Let $$L/K$$ be a Galois extension, and let $$R\subseteq L$$ be a subring such that $$\tau(R)=R$$ for every $$\tau\in\text{Gal}(L/K)$$.

Let $$\alpha\in R$$. How would I show that $$H=\{\tau\in\text{Gal}(L/K):\tau(\alpha)=\alpha\}$$ a normal subgroup of $$\text{Gal}(L/K)$$?

I've tried using the Fundamental Theorem of Galois Theory, by which it would be equivalent to show that $$L^H/K$$ is a Galois extension. I would think that $$L^H=K(\alpha)$$, but haven't been able to show this, or that assuming this the extension is Galois.

• What do you think? – ÍgjøgnumMeg Jan 27 at 11:37
• Apologies for the phrasing, I've been trying to follow a proof which assumes that $H$ is normal and haven't been able to show this either way myself yet. Based on the provenance I think it is true, I'll rephrase the question – Dave Jan 27 at 11:45

Unless I misunderstood something the claim is false. Take the field extension $$\mathbb{Q} \subset \mathbb{Q}(\sqrt{2},i)$$, which is a Galois extension, being the splitting field of $$x^4-2$$
Now take $$R = \mathbb{Q}(\sqrt{2},i)$$ and obviously the condition is satisfied.
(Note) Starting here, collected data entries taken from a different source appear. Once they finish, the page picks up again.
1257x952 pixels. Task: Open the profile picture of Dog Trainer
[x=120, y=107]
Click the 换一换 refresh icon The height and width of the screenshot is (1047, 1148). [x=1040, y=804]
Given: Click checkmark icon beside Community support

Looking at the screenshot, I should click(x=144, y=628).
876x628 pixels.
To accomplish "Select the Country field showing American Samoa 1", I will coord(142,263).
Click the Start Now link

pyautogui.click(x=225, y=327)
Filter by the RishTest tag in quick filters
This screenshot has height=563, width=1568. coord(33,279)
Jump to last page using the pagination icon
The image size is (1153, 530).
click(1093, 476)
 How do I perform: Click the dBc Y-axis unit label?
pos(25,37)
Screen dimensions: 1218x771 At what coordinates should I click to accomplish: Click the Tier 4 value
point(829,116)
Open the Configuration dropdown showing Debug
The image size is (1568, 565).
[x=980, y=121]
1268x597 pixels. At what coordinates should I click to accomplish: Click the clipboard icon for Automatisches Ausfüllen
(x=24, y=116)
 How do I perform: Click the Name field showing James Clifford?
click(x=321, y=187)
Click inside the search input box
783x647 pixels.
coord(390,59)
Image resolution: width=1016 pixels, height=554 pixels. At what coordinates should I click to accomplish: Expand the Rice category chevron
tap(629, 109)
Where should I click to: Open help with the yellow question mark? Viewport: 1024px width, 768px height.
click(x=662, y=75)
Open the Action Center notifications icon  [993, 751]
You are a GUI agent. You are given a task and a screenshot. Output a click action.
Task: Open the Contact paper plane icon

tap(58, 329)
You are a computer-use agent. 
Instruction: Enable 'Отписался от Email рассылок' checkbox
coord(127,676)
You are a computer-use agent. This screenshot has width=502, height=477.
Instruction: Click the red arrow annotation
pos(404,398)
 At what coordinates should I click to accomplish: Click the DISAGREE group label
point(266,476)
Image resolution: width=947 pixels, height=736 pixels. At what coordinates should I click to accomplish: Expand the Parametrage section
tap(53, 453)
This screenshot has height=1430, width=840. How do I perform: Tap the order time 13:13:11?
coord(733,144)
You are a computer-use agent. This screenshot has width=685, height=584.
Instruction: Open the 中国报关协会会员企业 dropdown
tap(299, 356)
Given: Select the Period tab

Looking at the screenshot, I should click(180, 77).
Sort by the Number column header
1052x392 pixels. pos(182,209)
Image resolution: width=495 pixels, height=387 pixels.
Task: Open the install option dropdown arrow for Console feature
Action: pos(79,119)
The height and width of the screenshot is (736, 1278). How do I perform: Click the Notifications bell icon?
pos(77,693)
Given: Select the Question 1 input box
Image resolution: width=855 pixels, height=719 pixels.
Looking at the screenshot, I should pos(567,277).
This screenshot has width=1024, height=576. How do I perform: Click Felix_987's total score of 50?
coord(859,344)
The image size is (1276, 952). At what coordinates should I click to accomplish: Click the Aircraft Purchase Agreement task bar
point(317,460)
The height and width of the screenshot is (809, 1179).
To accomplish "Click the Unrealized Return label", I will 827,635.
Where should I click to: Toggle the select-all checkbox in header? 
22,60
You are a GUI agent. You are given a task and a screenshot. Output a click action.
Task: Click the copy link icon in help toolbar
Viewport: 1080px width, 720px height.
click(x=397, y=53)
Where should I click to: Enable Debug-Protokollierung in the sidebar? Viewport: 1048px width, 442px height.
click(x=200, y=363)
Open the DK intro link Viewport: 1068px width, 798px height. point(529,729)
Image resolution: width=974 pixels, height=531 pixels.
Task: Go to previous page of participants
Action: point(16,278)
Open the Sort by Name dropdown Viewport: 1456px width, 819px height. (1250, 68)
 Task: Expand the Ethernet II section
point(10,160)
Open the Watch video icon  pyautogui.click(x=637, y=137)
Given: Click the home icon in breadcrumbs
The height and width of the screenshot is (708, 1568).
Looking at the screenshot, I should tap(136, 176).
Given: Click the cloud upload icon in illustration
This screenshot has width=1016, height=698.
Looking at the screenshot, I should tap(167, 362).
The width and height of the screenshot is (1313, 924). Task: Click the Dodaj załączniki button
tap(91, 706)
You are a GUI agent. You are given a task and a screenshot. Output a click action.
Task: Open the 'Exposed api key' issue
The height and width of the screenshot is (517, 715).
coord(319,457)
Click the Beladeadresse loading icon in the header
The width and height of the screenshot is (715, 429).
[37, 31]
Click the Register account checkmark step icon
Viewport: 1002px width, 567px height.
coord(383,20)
Now pick $$\alpha = \sqrt{2}$$. Then it's not hard to show that $$L^H = \mathbb{Q}(\sqrt{2})$$. But this is obviously not a Galois extension of $$\mathbb{Q}$$, so H can't be a normal group of $$\text{Gal}(L/K)$$
As you have mentioned it's true that $$L^H = K(\alpha)$$. To prove this first note that $$K(\alpha) \subseteq L^H$$, as obviously $$K(\alpha)$$ is fixed pointwise by $$H$$. For the other inclusion, by the Fundamental Theorem of Galois Theory we have $$K(\alpha) = L^{H'}$$ for some subgroup $$H'$$ of $$\text{Gal}(L/K)$$. Now as $$H'$$ fixes $$\alpha$$ we have that $$H' \le H$$. From this $$L^{H} \subseteq L^{H'} = K(\alpha)$$. Hence $$L^H = K(\alpha)$$.
Furthermore, the reason why the statement fails is because $$R$$ isn't necessarily a subring of $$L^H$$. This means that although the conjugates of $$\alpha$$ are in $$R$$, they might not be in $$K(\alpha)$$, which has to be the case if it were a Galois extension of $$K$$.